Page excerpt
===

A flat bottom rowboat piloted by the daughter in the family came to pick us up on the mainland. My dad was pretty excited – ready to get his drink on.

It was already dark and right around the time for us to get to bed once we made it to the other side and prepared our bunks. I remember falling asleep and waking up a short time later pretty disoriented and asking for my father. Apparently, he had gone over to a liquor store on the mainland to buy some booze.

I remember crying and being consoled by strangers. Eventually, he returned and we hugged it out and I calmed down.

The cabin was built around 1901 as a hunting and fishing lodge. It survived floods and hurricanes. There was another bunkhouse on the island but it washed away after the Conowingo Dam opened its floodgates during hurricane Camille
.
The cabin was furnished with old sofas, weird easy chairs and makeshift bunks. It was damp, moldy and musty. If you had to pee during the night, you could go off the side porch – or walk around the exterior porch to the bathroom. For a 10-year-old kid – it was spooky and you were better off risking a burst bladder than walking out there with the snakes and other wildlife that would surely kill you.
The insects were roared at night and the birds made sure you woke with the sun.


That visit in 1982 was the first of many – spanning through my school years, through college, after college, my return from Europe and later enjoyed – for a period of time - by my new wife.  
The mornings were cool under the shade of the tall trees but by noon, the mid-Atlantic humidity settled in and relief could be found in the river. The river was freshwater and had plenty of bass, catfish and sunfish to be caught.

Extended stays during summer vacations found us spending up to 2 weeks on the island with my father leaving my sister and me alone there when he had to drive up to Philadelphia to teach a class.
She and I would fight over control of the cassette player as I’d be tortured by WHAM! and the New Kids on the Block only to gain revenge with The Cure and The Doors.

I learned to snorkel and spearfish there and my sister learned how to swim.

We both learned how to shoot a .22 and then moved up to an M-1, .45, 9mm and an AR-15.

We would visit auctions in nearby towns and my father would buy box-lots of toys that we’d take back to the island spending hours throwing lead downrange at teddy bears and Hot Wheels.

We’d watch old “Leave it to Beaver” and “Gilligan’s Island” episodes on a tiny black and white TV. We learned how to appreciate the humor of late Night with David Letterman as we fought off sleep.
The original crew of the host family was soon joined by my step mother and then a half-sister.

The years passed.

I turned 21 in Russia and upon returning back to the States, on my first weekend back we headed to the island.

Dad offered to buy me my first bottle of booze for my birthday and even though I had been drinking up at school for a year and just pickled my liver in Russia – I really didn’t know what to buy…a bottle of George Dickel was cracked open and a few shots were chased down with a couple of Coors Light…that I remember saying tasted like flowers.

A few years passed.

My sister married and her husband and later children were able to join us on the island.

Then I left that refuge again for what seemed to be too long.

A couple years passed.

I received pictures of good times on the island during my time away and I couldn’t wait to take M there when we returned home.

===

Work to complete
Retype the part of the island cabin story starting at "I turned 21" and ending at "we returned home.", keeping every word and mark unchanged.

Data excerpt
===

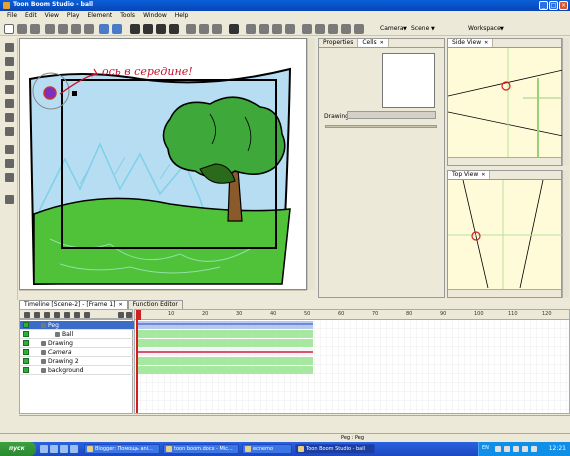 This screenshot has height=456, width=570. What do you see at coordinates (22, 29) in the screenshot?
I see `open-file-icon` at bounding box center [22, 29].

===

Exercise result
I turned 21 in Russia and upon returning back to the States, on my first weekend back we headed to the island.

Dad offered to buy me my first bottle of booze for my birthday and even though I had been drinking up at school for a year and just pickled my liver in Russia – I really didn’t know what to buy…a bottle of George Dickel was cracked open and a few shots were chased down with a couple of Coors Light…that I remember saying tasted like flowers.

A few years passed.

My sister married and her husband and later children were able to join us on the island.

Then I left that refuge again for what seemed to be too long.

A couple years passed.

I received pictures of good times on the island during my time away and I couldn’t wait to take M there when we returned home.